Extract every line of the listing below that contains the word "resolution". Case counts, so copy a line only if the word appears in exactly that capitalization.

Data provided ::
◇ ◇ ◇ ◇ ◇

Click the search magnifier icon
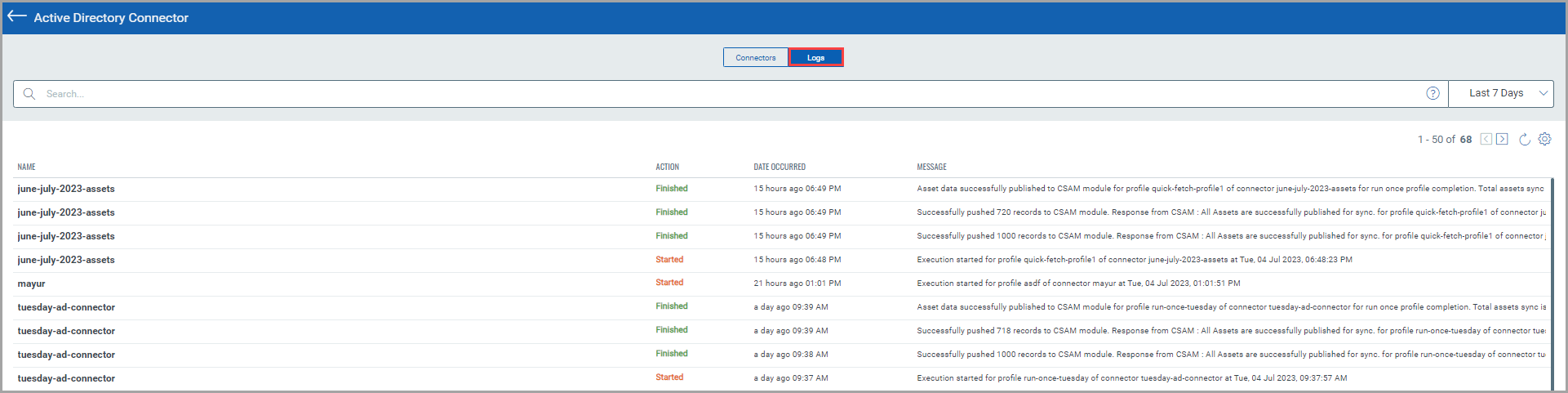pyautogui.click(x=29, y=94)
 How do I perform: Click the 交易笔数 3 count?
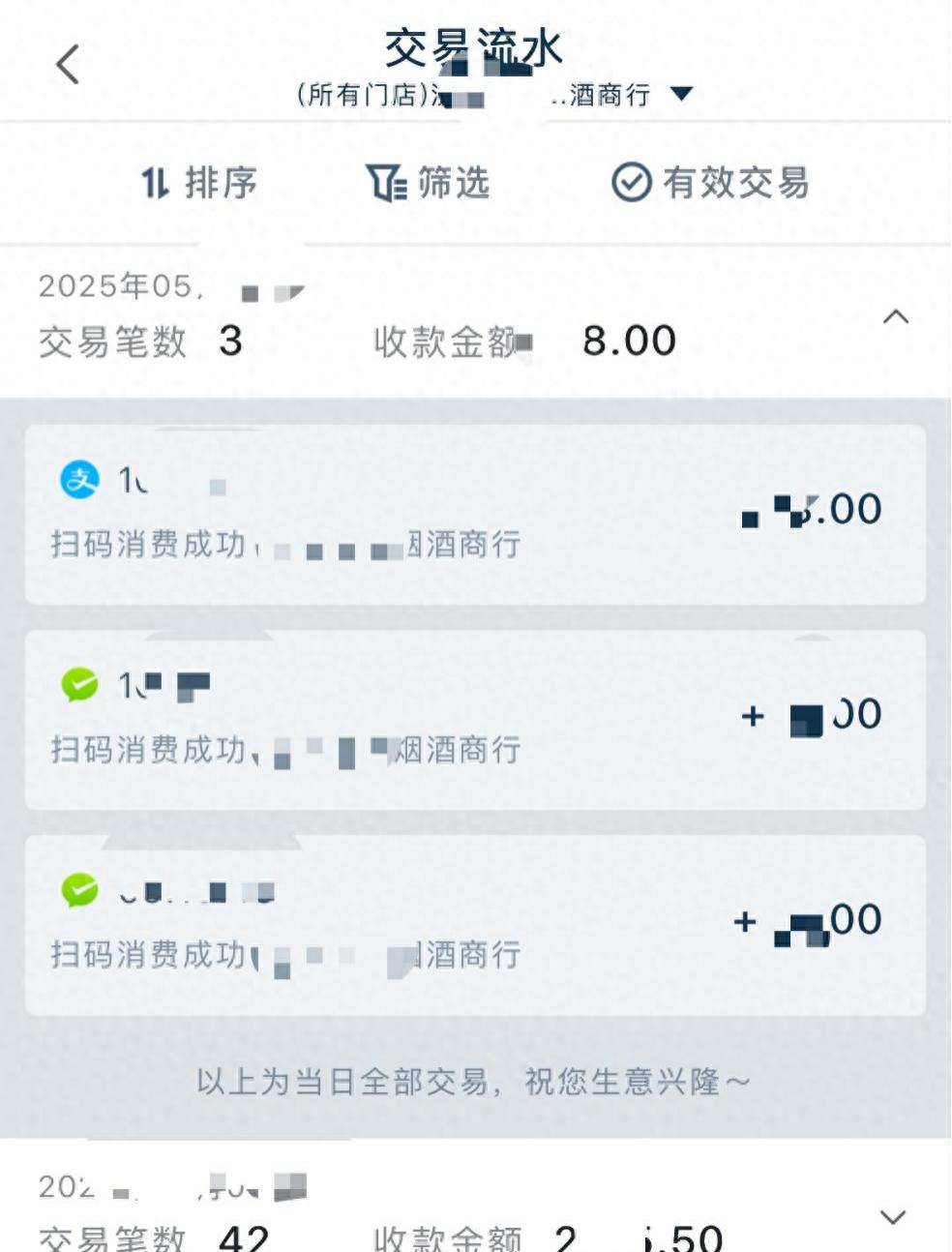[x=140, y=341]
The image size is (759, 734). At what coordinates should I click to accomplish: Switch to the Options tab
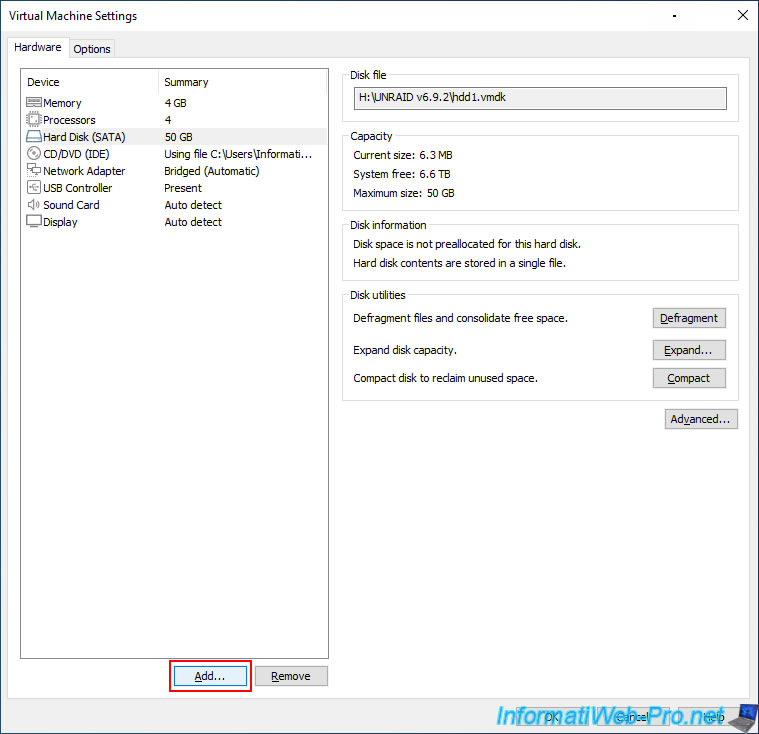pos(92,49)
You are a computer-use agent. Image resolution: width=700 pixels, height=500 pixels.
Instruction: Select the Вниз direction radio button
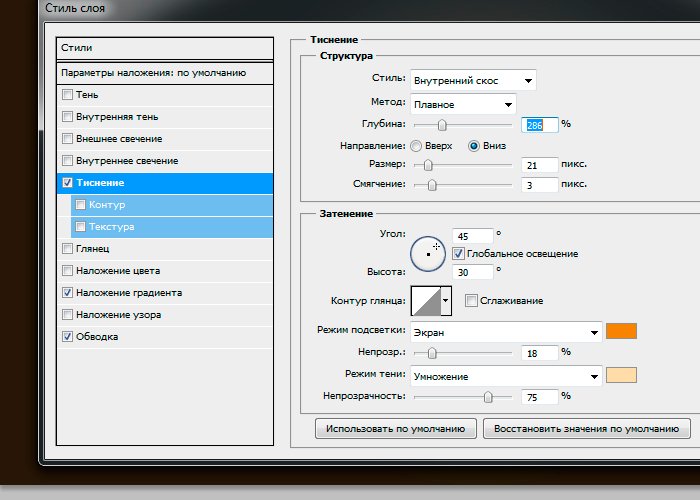474,146
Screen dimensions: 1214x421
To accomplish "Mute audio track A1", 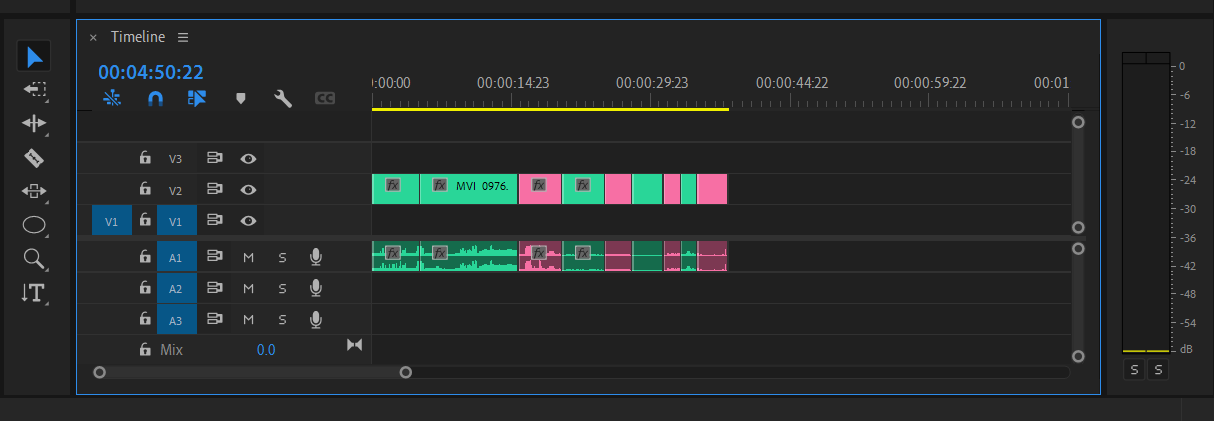I will (248, 257).
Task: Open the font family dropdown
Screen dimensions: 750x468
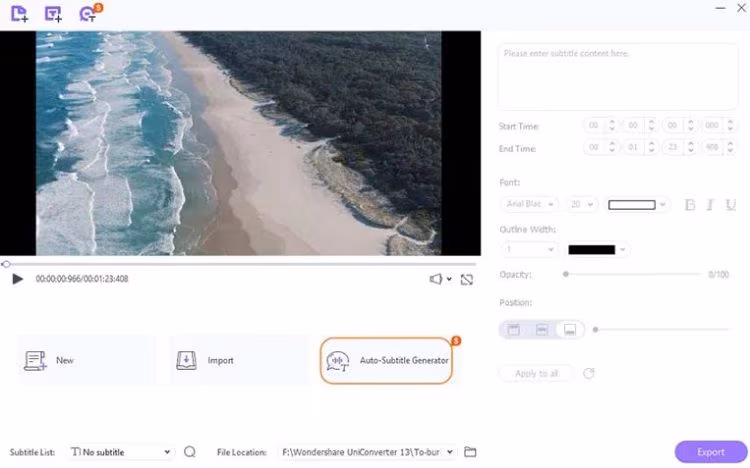Action: tap(529, 204)
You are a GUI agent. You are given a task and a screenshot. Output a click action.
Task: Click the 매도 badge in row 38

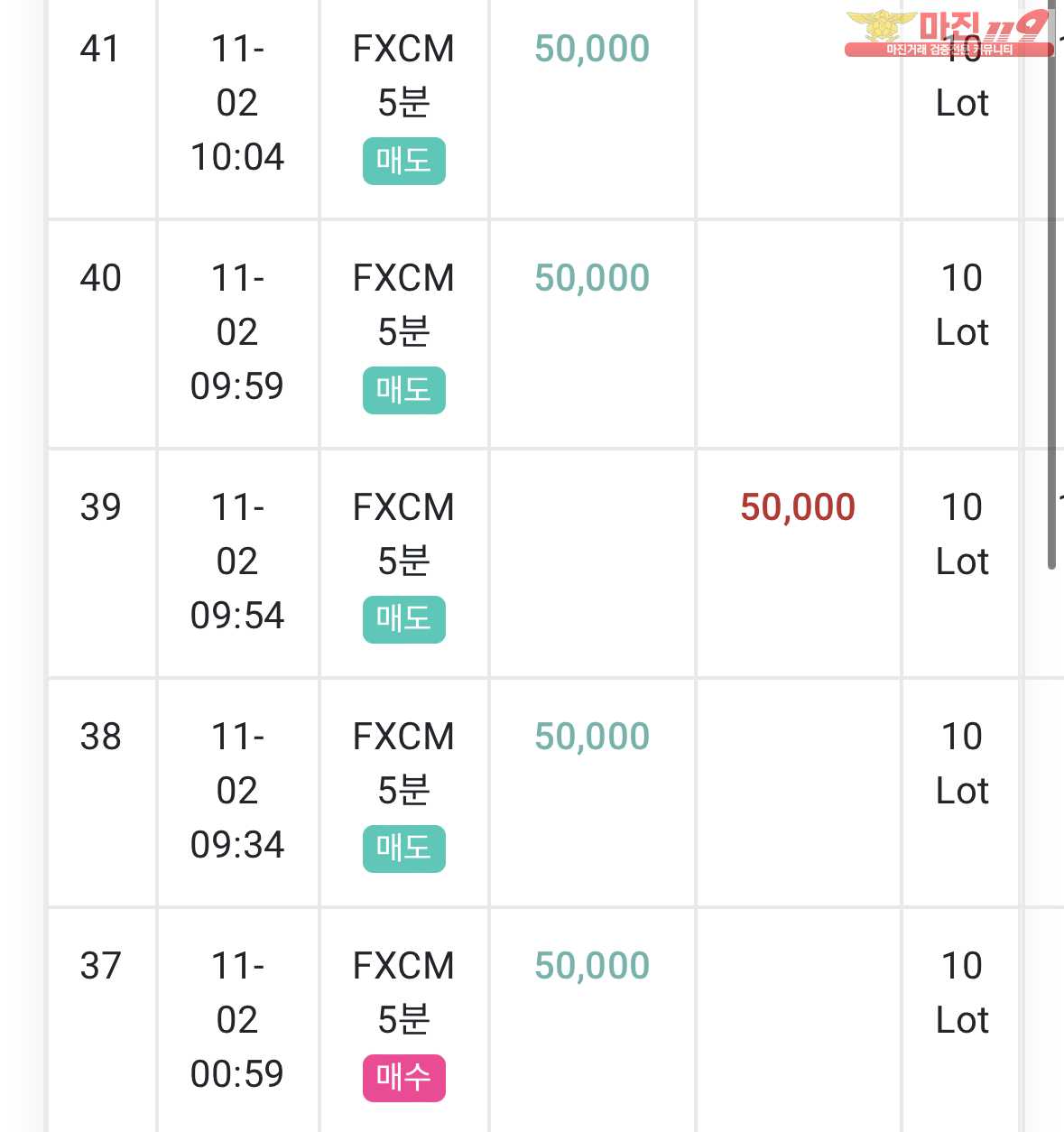point(403,849)
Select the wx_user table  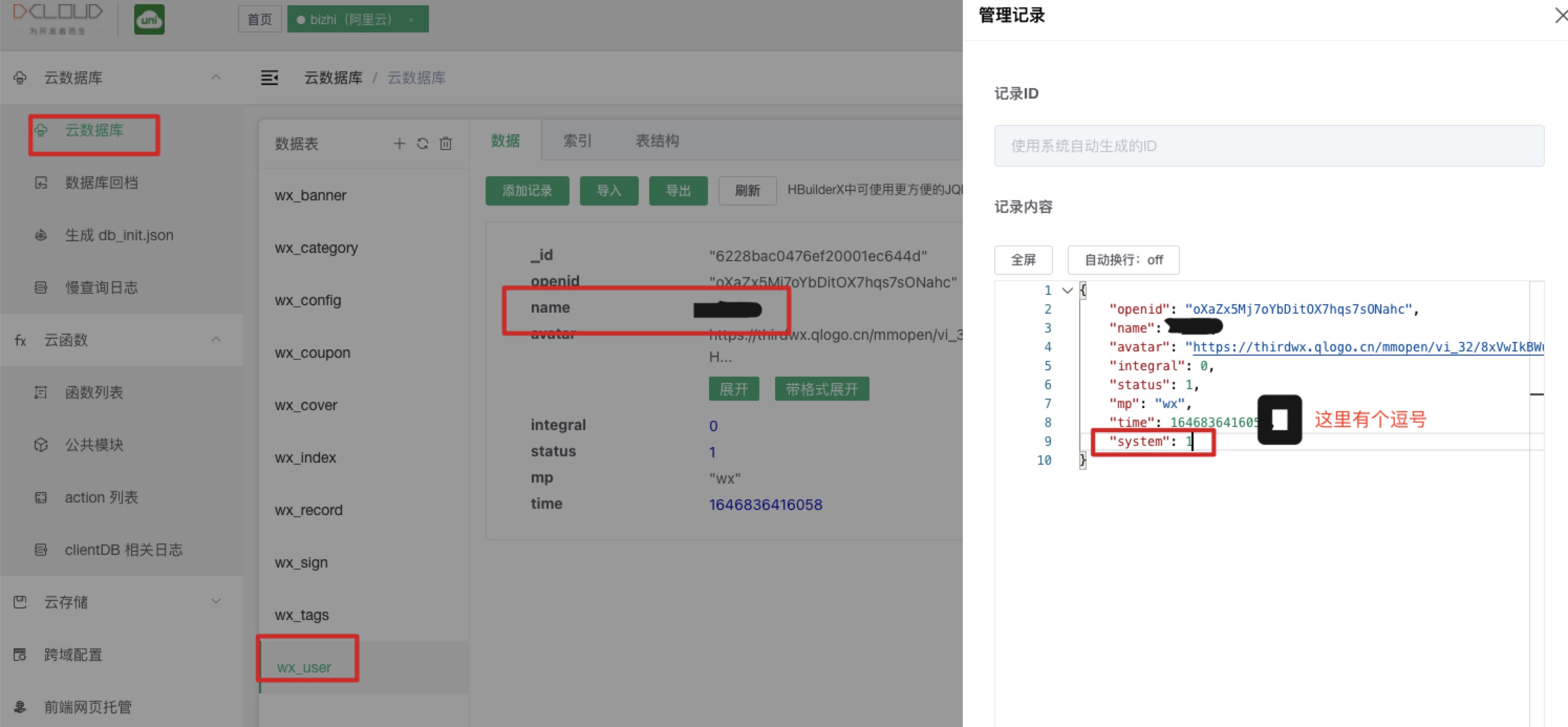point(304,667)
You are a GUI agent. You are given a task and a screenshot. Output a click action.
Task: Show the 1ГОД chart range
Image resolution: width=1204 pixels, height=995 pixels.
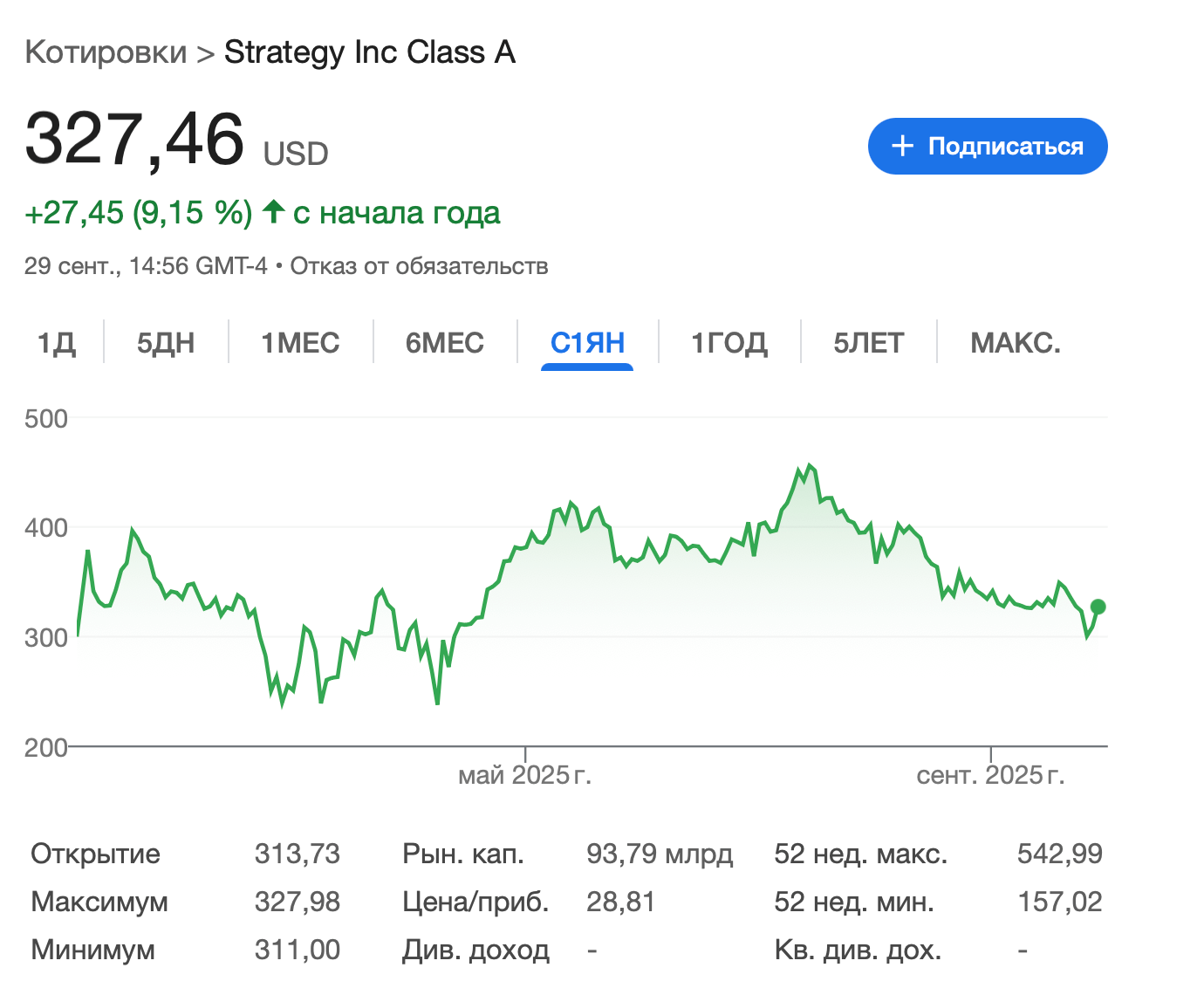coord(729,343)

◇ ◇ ◇ ◇ ◇

Written response ::
You are a computer-use agent. Image resolution: width=700 pixels, height=500 pixels.
Image resolution: width=1204 pixels, height=995 pixels.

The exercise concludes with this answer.